YOUR GOAL:
Copy out the data line by line exactly, from its start to the line bearing "Select the United", inclusive.
== MATERIAL PROVIDED ==
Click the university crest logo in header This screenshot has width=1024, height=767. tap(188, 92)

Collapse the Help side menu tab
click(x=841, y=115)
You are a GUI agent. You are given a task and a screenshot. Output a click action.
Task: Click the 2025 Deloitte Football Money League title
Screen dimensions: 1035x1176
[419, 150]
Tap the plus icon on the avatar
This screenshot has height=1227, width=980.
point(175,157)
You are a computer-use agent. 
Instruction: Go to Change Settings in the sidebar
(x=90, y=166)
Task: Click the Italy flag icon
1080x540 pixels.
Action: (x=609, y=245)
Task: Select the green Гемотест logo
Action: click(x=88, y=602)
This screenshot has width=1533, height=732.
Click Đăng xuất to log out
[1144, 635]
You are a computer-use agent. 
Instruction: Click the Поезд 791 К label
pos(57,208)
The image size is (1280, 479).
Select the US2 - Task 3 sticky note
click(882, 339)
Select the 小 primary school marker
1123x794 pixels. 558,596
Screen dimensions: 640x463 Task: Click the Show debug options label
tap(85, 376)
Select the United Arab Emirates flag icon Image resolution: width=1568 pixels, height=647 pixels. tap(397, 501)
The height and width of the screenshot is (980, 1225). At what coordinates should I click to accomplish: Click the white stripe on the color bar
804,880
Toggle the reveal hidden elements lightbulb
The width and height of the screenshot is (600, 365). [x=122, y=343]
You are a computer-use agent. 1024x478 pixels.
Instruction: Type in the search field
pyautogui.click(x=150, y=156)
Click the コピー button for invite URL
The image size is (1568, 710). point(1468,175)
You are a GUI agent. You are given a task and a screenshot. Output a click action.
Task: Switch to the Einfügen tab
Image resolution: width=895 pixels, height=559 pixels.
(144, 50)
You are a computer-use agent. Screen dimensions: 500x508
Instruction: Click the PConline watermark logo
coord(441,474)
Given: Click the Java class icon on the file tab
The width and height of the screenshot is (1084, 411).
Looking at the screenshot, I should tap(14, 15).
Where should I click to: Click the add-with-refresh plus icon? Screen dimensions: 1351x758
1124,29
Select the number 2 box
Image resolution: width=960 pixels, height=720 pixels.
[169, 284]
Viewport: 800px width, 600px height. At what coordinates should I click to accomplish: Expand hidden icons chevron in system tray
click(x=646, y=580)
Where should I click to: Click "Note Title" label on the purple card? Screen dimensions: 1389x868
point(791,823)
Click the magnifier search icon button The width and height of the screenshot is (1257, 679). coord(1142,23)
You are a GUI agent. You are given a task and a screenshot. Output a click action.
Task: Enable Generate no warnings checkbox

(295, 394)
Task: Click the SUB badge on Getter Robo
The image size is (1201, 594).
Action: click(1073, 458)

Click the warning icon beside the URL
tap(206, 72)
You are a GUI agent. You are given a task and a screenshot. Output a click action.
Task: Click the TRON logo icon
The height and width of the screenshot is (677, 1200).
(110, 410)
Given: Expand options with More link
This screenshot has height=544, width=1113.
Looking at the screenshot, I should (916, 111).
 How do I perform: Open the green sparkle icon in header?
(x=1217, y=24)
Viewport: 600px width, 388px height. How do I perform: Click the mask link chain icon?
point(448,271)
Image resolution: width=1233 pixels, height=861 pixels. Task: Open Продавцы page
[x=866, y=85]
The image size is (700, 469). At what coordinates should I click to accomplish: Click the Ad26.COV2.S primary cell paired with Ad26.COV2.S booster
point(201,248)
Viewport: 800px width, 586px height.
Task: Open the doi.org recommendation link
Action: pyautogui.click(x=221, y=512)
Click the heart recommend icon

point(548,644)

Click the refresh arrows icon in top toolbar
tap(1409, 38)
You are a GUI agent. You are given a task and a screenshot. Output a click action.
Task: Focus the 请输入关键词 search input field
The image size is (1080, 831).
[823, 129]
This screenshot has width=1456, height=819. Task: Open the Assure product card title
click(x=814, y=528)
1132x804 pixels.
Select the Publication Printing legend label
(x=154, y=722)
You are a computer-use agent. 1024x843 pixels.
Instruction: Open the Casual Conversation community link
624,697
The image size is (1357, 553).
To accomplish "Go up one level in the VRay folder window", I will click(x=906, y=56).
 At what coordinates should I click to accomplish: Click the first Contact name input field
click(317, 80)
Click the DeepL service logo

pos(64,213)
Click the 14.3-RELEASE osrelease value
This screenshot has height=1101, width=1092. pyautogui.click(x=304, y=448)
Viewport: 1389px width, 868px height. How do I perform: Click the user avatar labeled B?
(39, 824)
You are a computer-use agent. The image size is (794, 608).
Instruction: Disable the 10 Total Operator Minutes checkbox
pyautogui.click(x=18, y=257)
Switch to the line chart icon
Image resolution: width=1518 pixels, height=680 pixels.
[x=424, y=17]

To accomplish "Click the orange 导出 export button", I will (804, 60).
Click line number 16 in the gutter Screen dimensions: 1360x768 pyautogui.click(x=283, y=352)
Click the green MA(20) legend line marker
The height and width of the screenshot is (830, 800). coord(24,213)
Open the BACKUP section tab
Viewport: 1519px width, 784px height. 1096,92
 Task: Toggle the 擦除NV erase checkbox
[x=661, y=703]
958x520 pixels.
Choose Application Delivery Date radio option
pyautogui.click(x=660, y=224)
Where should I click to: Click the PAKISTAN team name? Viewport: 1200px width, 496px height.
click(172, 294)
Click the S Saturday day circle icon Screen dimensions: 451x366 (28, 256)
===
ANSWER SPACE:
Click the university crest logo in header This screenshot has width=1024, height=767. tap(188, 92)

Collapse the Help side menu tab
click(x=841, y=115)
You are a GUI agent. You are given a task and a screenshot. Output a click action.
Task: Click the 2025 Deloitte Football Money League title
Screen dimensions: 1035x1176
[419, 150]
Tap the plus icon on the avatar
This screenshot has height=1227, width=980.
point(175,157)
You are a computer-use agent. 
Instruction: Go to Change Settings in the sidebar
(x=90, y=166)
Task: Click the Italy flag icon
1080x540 pixels.
Action: (x=609, y=245)
Task: Select the green Гемотест logo
Action: click(x=88, y=602)
This screenshot has width=1533, height=732.
Click Đăng xuất to log out
[1144, 635]
You are a computer-use agent. 
Instruction: Click the Поезд 791 К label
pos(57,208)
The image size is (1280, 479).
Select the US2 - Task 3 sticky note
click(882, 339)
Select the 小 primary school marker
1123x794 pixels. 558,596
Screen dimensions: 640x463 Task: Click the Show debug options label
tap(85, 376)
Select the United Arab Emirates flag icon Image resolution: width=1568 pixels, height=647 pixels. tap(397, 501)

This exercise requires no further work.